Além dessas verticais, o fundo irá olhar para outros sete segmentos: habitação e urbanismo; infraestrutura e mobilidade; saneamento, meio ambiente e defesa civil; cidades inteligentes; legal e regulatório; cidadania; e gestão pública.
O foco da tese serão startups que já têm um produto e geram receita. O plano é destinar 60% dos R$ 200 milhões a investimentos iniciais. Os 40% restantes serão reservados a rodadas subsequentes nas empresas que mais se destacarem no portfólio.
“Os cheques irão variar entre R$ 1,5 milhão e R$ 2 milhões e a ideia é investir entre R$ 3 milhões e R$ 5 milhões ao longo da vida dessas companhias”, diz Ramalho. “Já temos 15 startups em estágio avançado de análise e esperamos destravar os primeiros acordos até o fim do ano.”
Ele estima fechar esse portfólio com uma base de 20 a 25 startups. E diz que o fundo já tem mais de 600 projetos mapeados. “Não temos problema nesse pipeline”, afirma Ramalho. “O que não faltam são boas oportunidades para pescar nesse aquário.”
Avanços regulatórios
O universo no horizonte do fundo é realmente amplo. Segundo uma pesquisa realizada pelo BrazilLAB, hub de inovação centrado em govtechs, e o Banco de Desenvolvimento da América Latina, o Brasil tem cerca de 1,5 mil startups com potencial para atuar junto ao setor público.
O leque de soluções também é vasto: 28% têm foco em gestão; 17%, em educação; e 11%, em saúde. Há espaço ainda para segurança (8%), mobilidade e meio ambiente (7%), habitação (4%) e saneamento (2%), entre outras áreas.
O modelo de software como serviço é adotado por 53% dessas startups, sendo que 32% delas geram receita e 11% já estão em fase de crescimento sustentável. “Há cinco anos, mal se ouvia falar das govtechs”, diz Guilherme Dominguez, CEO do BrazilLAB. “Hoje, esse ecossistema está consolidado.”
Ele destaca alguns avanços regulatórios recentes que endereçam e ajudam destravar algumas barreiras para o segmento. Entre elas, a morosidade e a burocracia na contratação em todas as esferas do setor público.
Um dos exemplos é o marco legal das startups, cujo artigo 12 abre a possibilidade de o poder público testar soluções no período de seis meses a um ano, e de contratá-las, caso se mostrem efetivas, por um prazo de dois anos. O processo elimina exigências como a comprovação de experiência anterior.
Segundo uma pesquisa do BrazilLAB e do Banco de Desenvolvimento da América Latina, o Brasil tem cerca de 1,5 mil startups com potencial para atuar junto ao setor público
Outras mudanças incluem a Lei 8.666, que rege contratos públicos. Entre elas, a ampliação do valor de dispensa de licitação, antes restrito a até R$ 12 mil e, agora, a R$ 50 mil, chegando a R$ 100 mil em alguns casos.

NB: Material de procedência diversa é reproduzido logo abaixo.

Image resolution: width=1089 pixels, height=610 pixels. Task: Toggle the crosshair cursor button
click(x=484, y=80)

“Esse novo arcabouço e iniciativas como o Fundo Govtech vão impulsionar esse ecossistema”, afirma Dominguez. “Existem muitas govtechs maduras e que estão prontas para receberem investimentos de maior fôlego e darem um próximo salto.”

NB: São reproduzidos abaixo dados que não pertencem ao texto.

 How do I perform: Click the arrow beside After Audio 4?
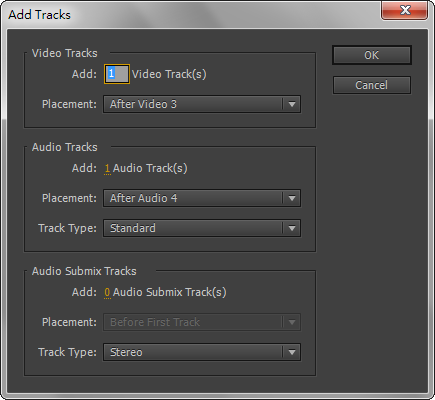292,198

A dinâmica particular do setor público ajuda a entender as dificuldades das govtechs atraírem aportes para financiarem suas operações. O estudo do BrazilLAB mostra que 90% delas iniciaram suas jornadas com recursos próprios e modestos: para 38% delas, a verba ficou entre R$ 100 mil e R$ 200 mil.
Da zeladoria urbana às licitações
Cofundador e CEO da Colab, plataforma que conecta cidadãos a prefeituras, Gustavo Maia conhece bem o desafio de empreender na área. Fundada em 2013, a startup coleciona prêmios internacionais. Em contrapartida, enfrentou muitas dificuldades para sobreviver.
“Com o reconhecimento que já tivemos, se estivéssemos em outro mercado, seríamos um unicórnio”, diz Maia. Mesmo em um cenário mais restrito, a empresa conseguiu atrair investimentos. O primeiro deles, em 2014, justamente da KPTL, de R$ 500 mil.
Desde então, a Colab captou mais duas rodadas, de R$ 4 milhões e de R$ 3 milhões, junto aos fundos MDIF, Omidyar Network e EDP Ventures. Os aportes foram essenciais para que a govtech evoluísse seu modelo rumo ao conceito de superapp.
Hoje, a plataforma permite que os cidadãos interajam com as prefeituras em temas como zeladoria urbana e orçamento participativo, além de dar acesso a diversos serviços públicos digitais. Do lado do setor público, é possível gerenciar e endereçar todas as demandas geradas pela ferramenta.
“Temos 500 mil usuários e temos contratos com mais de 100 prefeituras, entre elas, Porto Alegre, Recife e Maceió”, conta Maia. “E fechamos, recentemente, com o Rio Grande do Sul, nosso primeiro contrato com um governo estadual.”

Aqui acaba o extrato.